» **Task goal**: Copy out all the lines of the data that hold the word "right".

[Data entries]
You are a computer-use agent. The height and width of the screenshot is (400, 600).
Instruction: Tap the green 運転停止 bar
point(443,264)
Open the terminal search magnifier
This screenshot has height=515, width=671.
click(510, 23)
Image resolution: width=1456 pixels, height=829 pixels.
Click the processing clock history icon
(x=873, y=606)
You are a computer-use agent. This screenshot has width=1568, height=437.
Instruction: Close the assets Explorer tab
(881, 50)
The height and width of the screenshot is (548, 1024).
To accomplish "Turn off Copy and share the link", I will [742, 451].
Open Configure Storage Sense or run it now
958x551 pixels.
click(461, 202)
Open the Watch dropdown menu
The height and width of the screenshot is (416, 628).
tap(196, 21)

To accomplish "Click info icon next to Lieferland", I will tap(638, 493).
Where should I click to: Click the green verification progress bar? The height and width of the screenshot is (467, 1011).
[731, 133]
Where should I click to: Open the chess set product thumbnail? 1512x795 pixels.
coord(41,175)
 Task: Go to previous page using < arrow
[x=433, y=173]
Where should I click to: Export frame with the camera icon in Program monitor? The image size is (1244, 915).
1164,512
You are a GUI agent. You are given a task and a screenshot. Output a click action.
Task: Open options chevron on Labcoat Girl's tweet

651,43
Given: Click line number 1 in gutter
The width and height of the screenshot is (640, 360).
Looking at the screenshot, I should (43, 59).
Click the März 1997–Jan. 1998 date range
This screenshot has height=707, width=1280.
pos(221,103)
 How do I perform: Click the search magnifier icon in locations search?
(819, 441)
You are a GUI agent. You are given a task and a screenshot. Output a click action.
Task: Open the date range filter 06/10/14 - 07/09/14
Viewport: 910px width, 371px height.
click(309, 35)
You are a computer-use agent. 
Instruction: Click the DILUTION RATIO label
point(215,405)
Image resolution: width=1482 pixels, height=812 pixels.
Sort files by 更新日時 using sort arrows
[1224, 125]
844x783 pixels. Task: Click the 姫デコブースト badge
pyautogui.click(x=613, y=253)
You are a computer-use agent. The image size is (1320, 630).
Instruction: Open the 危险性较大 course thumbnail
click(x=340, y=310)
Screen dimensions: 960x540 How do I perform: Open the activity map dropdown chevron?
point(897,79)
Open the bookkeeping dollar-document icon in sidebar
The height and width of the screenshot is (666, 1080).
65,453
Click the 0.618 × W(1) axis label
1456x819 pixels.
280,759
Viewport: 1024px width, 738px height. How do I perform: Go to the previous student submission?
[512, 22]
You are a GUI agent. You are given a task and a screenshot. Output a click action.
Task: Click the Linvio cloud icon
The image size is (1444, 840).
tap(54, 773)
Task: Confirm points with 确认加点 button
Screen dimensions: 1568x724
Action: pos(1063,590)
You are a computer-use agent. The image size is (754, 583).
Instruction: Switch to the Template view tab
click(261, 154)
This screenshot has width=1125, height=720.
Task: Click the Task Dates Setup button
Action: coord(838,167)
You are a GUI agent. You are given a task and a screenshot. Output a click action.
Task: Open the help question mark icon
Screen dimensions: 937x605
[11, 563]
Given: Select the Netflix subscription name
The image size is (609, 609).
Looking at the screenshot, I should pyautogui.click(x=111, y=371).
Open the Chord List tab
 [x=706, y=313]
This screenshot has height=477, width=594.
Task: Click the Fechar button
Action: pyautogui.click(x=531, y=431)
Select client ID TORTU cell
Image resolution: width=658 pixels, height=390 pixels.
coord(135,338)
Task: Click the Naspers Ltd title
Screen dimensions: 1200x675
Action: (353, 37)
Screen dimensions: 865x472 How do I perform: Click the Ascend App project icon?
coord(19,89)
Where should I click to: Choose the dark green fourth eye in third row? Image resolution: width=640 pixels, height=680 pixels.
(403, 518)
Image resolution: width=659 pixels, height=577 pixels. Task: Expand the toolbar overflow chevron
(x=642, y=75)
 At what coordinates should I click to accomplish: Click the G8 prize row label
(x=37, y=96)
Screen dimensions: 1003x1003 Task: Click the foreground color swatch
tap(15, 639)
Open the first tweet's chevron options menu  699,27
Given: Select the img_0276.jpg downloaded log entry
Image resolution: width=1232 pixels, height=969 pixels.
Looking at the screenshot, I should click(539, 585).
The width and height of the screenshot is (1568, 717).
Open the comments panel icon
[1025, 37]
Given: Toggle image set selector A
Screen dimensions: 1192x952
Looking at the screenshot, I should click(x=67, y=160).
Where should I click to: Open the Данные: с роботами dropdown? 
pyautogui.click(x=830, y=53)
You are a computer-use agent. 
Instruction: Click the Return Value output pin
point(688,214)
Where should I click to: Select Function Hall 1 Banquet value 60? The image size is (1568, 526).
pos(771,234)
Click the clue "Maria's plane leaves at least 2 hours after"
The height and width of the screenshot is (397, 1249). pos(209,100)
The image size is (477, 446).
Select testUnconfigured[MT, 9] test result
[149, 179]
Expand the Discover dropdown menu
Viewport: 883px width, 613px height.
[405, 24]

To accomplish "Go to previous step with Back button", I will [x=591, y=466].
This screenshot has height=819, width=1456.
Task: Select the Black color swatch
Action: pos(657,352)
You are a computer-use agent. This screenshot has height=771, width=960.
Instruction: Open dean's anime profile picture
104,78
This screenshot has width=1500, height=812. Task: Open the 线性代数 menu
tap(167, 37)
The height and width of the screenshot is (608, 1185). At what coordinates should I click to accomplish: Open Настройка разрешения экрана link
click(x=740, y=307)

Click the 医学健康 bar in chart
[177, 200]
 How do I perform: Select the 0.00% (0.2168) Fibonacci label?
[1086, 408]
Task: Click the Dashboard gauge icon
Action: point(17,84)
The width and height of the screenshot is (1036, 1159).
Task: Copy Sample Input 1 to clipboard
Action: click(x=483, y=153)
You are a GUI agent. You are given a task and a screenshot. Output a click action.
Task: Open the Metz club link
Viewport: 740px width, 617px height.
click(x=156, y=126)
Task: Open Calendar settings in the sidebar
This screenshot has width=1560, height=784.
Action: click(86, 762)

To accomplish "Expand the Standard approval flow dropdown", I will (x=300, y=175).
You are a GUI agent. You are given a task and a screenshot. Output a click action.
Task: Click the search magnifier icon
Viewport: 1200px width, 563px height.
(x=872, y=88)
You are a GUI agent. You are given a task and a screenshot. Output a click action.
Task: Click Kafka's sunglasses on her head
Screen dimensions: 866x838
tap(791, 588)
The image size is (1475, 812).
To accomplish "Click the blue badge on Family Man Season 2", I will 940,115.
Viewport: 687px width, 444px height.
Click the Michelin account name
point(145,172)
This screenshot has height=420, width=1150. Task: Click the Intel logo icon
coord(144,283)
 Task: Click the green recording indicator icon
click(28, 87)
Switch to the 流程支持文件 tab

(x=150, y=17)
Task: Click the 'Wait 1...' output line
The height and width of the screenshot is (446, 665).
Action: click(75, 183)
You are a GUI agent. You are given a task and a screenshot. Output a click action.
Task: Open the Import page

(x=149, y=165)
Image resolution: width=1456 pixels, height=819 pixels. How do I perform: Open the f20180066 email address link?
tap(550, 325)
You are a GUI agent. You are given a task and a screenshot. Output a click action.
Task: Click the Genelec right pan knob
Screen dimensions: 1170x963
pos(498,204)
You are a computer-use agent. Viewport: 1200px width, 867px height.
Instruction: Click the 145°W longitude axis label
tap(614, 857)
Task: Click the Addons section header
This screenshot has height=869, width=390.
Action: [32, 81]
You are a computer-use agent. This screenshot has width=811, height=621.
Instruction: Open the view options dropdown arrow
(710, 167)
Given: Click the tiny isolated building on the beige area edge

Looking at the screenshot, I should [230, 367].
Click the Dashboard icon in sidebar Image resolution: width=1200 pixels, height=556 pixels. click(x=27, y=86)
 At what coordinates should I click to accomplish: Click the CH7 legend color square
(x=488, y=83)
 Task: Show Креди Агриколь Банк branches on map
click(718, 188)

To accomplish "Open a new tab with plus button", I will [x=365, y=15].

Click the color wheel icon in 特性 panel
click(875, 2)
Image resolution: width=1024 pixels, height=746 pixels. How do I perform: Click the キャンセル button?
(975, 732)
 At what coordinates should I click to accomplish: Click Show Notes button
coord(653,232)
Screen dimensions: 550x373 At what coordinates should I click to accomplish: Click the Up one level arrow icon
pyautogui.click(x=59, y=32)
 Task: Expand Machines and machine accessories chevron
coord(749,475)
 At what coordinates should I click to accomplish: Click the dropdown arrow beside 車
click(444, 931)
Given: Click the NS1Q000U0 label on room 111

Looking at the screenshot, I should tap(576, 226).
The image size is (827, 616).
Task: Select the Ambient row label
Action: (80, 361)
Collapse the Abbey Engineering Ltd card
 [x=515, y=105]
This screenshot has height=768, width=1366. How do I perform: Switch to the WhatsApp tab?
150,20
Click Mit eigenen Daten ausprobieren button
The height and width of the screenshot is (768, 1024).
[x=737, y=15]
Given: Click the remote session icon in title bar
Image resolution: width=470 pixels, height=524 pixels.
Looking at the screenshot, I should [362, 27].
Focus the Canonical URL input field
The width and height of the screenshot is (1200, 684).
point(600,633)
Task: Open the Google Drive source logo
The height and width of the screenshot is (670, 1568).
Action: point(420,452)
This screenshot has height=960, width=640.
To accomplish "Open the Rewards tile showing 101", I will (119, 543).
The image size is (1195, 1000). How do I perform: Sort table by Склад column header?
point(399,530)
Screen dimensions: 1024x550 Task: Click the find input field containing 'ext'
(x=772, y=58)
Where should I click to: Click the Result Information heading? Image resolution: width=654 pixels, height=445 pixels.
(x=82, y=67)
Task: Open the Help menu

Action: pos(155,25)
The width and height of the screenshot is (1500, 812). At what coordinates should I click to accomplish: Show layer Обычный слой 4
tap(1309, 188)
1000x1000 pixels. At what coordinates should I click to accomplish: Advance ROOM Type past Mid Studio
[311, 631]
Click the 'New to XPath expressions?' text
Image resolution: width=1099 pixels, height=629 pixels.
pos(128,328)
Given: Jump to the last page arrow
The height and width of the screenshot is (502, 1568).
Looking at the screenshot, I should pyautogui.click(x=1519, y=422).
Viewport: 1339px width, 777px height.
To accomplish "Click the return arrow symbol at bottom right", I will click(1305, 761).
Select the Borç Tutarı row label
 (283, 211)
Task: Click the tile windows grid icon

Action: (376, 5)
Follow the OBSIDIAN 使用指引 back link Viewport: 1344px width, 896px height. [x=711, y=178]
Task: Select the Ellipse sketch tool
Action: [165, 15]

» **Reply**:
Task: Click the Genelec right pan knob
To accomplish "Click the return arrow symbol at bottom right", I will click(1305, 761).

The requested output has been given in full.